• Exercise materials:
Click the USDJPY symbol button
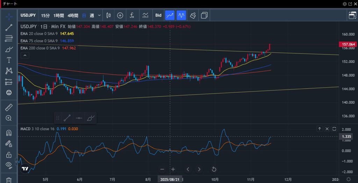This screenshot has width=358, height=183. (x=28, y=15)
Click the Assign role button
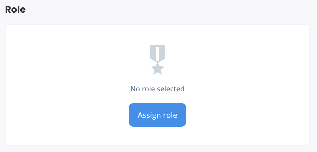317x152 pixels. tap(157, 115)
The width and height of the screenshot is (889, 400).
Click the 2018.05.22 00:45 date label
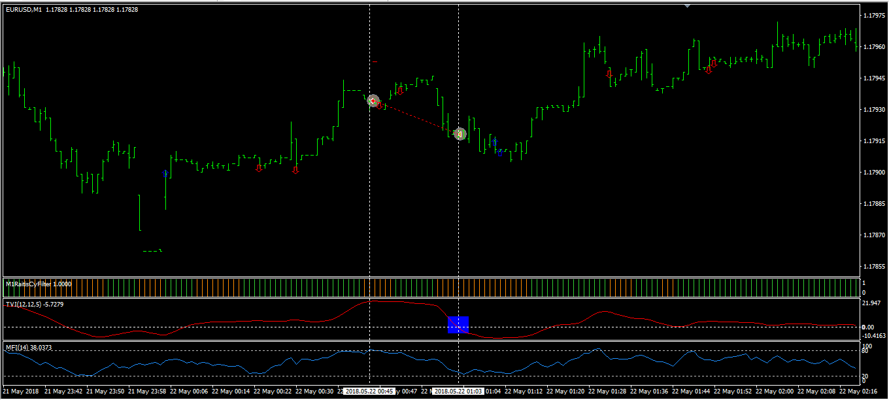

• What you are asked to do:
Retype every entry exactly as written, but omit the pictures.

• Exercise output:
Click the USDJPY symbol button
This screenshot has width=358, height=183. (x=28, y=15)
Click the Assign role button
317x152 pixels. tap(157, 115)
The width and height of the screenshot is (889, 400).
Click the 2018.05.22 00:45 date label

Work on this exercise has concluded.